Starting at the line that contains "Click Play Store icon in Pixel 6a row", restate every line word for word through the end of the entries.
Segment Open
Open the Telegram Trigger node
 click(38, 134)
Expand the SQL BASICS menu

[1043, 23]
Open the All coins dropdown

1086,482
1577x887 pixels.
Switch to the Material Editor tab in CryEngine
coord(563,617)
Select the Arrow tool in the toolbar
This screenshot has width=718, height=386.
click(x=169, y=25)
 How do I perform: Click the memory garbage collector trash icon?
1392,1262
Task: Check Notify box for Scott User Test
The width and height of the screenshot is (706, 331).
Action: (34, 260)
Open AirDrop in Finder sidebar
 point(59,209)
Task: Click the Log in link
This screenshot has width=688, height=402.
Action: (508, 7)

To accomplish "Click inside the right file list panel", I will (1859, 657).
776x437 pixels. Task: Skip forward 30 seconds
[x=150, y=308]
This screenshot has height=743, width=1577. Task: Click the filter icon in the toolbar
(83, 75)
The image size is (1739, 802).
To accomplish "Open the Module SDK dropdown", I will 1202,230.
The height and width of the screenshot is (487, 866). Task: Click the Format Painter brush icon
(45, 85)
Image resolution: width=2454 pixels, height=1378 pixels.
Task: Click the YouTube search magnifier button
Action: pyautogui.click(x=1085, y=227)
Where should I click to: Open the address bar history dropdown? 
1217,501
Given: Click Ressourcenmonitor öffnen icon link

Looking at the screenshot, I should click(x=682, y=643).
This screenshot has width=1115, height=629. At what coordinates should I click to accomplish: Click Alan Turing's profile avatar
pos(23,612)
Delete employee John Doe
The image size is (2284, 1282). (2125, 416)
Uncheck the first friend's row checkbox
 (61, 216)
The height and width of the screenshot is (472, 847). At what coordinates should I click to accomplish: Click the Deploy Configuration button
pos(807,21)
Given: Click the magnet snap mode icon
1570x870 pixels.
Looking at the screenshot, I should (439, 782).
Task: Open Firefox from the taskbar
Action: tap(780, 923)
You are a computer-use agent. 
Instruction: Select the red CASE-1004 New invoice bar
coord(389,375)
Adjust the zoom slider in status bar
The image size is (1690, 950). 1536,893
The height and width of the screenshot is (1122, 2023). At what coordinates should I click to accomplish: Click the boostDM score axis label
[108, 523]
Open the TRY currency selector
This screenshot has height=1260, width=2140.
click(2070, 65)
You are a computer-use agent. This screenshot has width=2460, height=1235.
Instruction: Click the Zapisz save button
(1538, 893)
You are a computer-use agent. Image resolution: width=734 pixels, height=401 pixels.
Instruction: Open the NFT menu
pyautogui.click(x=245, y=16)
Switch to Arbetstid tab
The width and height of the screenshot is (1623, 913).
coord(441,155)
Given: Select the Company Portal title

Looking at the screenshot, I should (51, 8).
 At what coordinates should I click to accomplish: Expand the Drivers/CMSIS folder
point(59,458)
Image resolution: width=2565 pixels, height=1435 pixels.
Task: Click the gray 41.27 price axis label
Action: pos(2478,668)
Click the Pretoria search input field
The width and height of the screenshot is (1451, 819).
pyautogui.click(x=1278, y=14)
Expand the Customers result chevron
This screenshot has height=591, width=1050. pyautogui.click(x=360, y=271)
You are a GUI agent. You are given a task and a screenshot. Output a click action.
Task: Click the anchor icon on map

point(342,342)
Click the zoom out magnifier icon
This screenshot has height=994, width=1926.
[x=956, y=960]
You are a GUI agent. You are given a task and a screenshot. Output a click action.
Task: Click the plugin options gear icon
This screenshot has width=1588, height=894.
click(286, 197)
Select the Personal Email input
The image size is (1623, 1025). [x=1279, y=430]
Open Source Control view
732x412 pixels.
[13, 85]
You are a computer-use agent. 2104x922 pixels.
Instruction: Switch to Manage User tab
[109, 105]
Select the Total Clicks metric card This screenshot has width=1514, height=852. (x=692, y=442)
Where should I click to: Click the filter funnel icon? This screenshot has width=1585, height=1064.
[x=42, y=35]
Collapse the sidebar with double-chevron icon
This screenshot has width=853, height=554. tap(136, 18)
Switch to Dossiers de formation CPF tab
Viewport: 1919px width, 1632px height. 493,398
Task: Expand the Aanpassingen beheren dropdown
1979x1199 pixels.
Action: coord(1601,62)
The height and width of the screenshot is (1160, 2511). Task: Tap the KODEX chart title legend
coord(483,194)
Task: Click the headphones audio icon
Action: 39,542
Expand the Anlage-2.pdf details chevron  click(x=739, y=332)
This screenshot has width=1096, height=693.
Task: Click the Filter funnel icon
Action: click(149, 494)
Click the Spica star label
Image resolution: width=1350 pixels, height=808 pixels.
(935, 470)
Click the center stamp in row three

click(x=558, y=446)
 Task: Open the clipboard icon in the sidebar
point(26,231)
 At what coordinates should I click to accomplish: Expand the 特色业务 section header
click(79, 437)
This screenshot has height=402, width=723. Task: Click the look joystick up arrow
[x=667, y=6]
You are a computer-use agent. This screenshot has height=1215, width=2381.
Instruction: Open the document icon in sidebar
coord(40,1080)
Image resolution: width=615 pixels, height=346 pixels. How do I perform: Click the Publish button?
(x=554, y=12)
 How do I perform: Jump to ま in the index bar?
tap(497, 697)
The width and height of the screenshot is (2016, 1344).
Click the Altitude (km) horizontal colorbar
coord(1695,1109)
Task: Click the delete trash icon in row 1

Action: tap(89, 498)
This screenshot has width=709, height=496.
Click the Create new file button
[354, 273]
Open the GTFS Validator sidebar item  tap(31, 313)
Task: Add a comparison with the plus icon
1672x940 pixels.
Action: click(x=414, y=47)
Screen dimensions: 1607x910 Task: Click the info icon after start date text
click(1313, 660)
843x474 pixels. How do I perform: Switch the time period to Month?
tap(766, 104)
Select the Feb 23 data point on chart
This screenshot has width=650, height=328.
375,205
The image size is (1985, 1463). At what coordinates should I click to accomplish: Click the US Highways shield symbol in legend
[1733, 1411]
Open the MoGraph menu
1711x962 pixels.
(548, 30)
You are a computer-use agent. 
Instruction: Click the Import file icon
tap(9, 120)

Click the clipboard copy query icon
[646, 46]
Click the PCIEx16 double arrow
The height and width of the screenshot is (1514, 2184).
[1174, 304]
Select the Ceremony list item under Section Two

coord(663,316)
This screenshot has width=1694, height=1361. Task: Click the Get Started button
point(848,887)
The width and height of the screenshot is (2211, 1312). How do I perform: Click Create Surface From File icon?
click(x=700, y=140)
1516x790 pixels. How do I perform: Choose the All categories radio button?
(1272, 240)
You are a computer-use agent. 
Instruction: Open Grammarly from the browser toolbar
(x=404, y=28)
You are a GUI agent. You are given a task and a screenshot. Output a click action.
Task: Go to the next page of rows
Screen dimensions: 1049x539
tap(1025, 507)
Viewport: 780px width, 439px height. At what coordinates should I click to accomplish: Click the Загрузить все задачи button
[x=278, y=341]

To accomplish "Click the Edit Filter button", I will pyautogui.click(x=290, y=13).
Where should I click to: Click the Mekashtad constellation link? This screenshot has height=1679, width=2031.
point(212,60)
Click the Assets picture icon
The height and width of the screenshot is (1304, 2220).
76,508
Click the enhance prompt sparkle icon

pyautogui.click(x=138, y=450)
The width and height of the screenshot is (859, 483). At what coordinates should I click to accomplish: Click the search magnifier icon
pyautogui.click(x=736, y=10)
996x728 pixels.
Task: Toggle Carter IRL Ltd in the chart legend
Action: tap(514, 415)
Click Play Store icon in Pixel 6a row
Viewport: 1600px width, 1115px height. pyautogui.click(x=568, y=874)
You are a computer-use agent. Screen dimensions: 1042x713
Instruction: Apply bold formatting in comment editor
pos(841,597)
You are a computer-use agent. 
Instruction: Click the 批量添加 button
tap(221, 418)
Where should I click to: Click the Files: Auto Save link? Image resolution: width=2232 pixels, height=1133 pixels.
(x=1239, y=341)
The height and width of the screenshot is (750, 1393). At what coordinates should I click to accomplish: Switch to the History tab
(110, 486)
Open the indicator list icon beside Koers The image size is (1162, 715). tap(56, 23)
Segment Closed
_RESPONSE_
Click Play Store icon in Pixel 6a row
Viewport: 1600px width, 1115px height. pyautogui.click(x=568, y=874)
You are a computer-use agent. Screen dimensions: 1042x713
Instruction: Apply bold formatting in comment editor
pos(841,597)
You are a computer-use agent. 
Instruction: Click the 批量添加 button
tap(221, 418)
Where should I click to: Click the Files: Auto Save link? Image resolution: width=2232 pixels, height=1133 pixels.
(x=1239, y=341)
The height and width of the screenshot is (750, 1393). At what coordinates should I click to accomplish: Switch to the History tab
(110, 486)
Open the indicator list icon beside Koers The image size is (1162, 715). tap(56, 23)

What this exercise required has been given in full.